W3C home > Mailing lists > Public > public-rdf-dawg@w3.org > July to September 2010

Re: [TF-LIB] Encoding for IRIs

From: Mischa Tuffield <mischa.tuffield@garlik.com>
Date: Thu, 29 Jul 2010 20:31:54 +0100
Cc: SPARQL Working Group <public-rdf-dawg@w3.org>
Message-Id: <434BE20C-E7DF-42D8-A122-ED08A05512BB@garlik.com>
To: Andy Seaborne <andy.seaborne@epimorphics.com>
<snip/>

On 29 Jul 2010, at 20:22, Andy Seaborne wrote:

> fn:encode-for-uri encodes a string for use as a path segment in
> 
> "http://example/00/Weather/CA/Los%20Angeles#ocean"
> ==>
> "http%3A%2F%2Fexample%2F00%2FWeather%2FCA%2FLos%2520Angeles%23ocean"
> 
> which as F&O puts it: "This is probably not what the user intended because all of the delimiters have been encoded."
> 
> Do we want to have a similar function that encodes for an IRI?
> 
> If so, we have introduced a new function - to date, the TF-LIB list is the functions from F&O that make sense.  We have no new functions except the term constructors IRI, BNODE, STRDT, STRLANG, which are fundamental.  Adding new functions that are practically motivated gets slightly tricky as to where to stop.
> 
> We could make IRI() do that but I don't think that is a good idea. Currently, it captures the concept of turning strings into IRIs. Mangling the characters may be incorrect as the app might expect to use the IRI it gets back in a later query to get a match, and it won't.
> 
> 	Andy
> 
> This was triggered by the thread from
> 
> http://lists.w3.org/Archives/Public/semantic-web/2010Jul/0425.html
> 
> discussing practicalities of working with some bad-IRI data.
> 
> The original question was how to ask a SPARQL query when the data contains:
> 
> <http://example.com/mylamefoafdocument`uri> a foaf:Document .
> > <http://example.com/mylamefoafdocument`uri> foaf:primaryTopic <http://example.com/mylamefoafdocument`uri#me> .
> 
> which is legal Turtle in the sense it bases the basic syntax grammar rules.  The Turtle grammar allows anything in <> except '>' and #x3E which is '>' encoded. The Turtle test suite has positive tests for Turtle documents having bad IRIs e.g. \n.
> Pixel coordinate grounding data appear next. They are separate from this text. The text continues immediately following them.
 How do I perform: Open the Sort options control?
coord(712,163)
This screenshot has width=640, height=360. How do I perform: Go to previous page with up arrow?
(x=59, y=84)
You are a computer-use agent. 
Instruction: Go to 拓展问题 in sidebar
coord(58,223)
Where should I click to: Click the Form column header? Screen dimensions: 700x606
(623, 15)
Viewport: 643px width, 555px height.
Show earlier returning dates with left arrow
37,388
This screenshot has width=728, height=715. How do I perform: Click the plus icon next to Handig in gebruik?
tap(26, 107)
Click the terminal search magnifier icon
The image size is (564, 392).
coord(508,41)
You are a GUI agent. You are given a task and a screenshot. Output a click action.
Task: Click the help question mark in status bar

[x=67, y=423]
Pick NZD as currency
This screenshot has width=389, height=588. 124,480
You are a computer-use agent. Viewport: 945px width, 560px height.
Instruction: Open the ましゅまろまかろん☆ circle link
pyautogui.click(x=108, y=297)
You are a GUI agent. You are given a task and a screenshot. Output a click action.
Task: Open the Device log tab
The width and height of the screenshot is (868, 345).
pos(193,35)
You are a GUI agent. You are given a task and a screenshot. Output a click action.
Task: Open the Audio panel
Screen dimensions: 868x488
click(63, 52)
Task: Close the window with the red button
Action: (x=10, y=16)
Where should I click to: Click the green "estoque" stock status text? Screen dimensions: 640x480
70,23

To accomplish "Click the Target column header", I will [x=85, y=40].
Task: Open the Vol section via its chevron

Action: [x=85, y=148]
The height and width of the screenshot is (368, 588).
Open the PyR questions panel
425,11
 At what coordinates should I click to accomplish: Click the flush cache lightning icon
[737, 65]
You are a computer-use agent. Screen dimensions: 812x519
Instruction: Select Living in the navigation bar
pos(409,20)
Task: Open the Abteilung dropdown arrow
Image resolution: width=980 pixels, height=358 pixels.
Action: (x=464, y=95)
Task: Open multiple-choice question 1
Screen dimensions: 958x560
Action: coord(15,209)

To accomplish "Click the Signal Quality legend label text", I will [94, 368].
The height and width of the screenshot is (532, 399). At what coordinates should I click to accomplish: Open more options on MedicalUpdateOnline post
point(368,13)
Given that Turtle is not a Rec, it should be noted that my reading of the RDF/XML Rec is that it too also allows for the following bad-IRI to be used as a URI : http://example.com/mylamefoafdocument`uri

My reading (excuse me if I am wrong here), is that RDF/XML talks about the use of 'RDF URI references' in "Section 5.2 Identifiers" of the rec [1] which in turn points to section 6.4 of the RDF Abstract Syntax [2] which seems to allow for the backticks to be used in URIs in RDF/XML. 

Cheers, 

Mischa


[1] http://www.w3.org/TR/REC-rdf-syntax/#section-Identifiers
[2] http://www.w3.org/TR/2004/REC-rdf-concepts-20040210/#dfn-URI-reference


> 
> The issue for TF_LIB does not address the original question from Mischa but it does bring up this nearby issue.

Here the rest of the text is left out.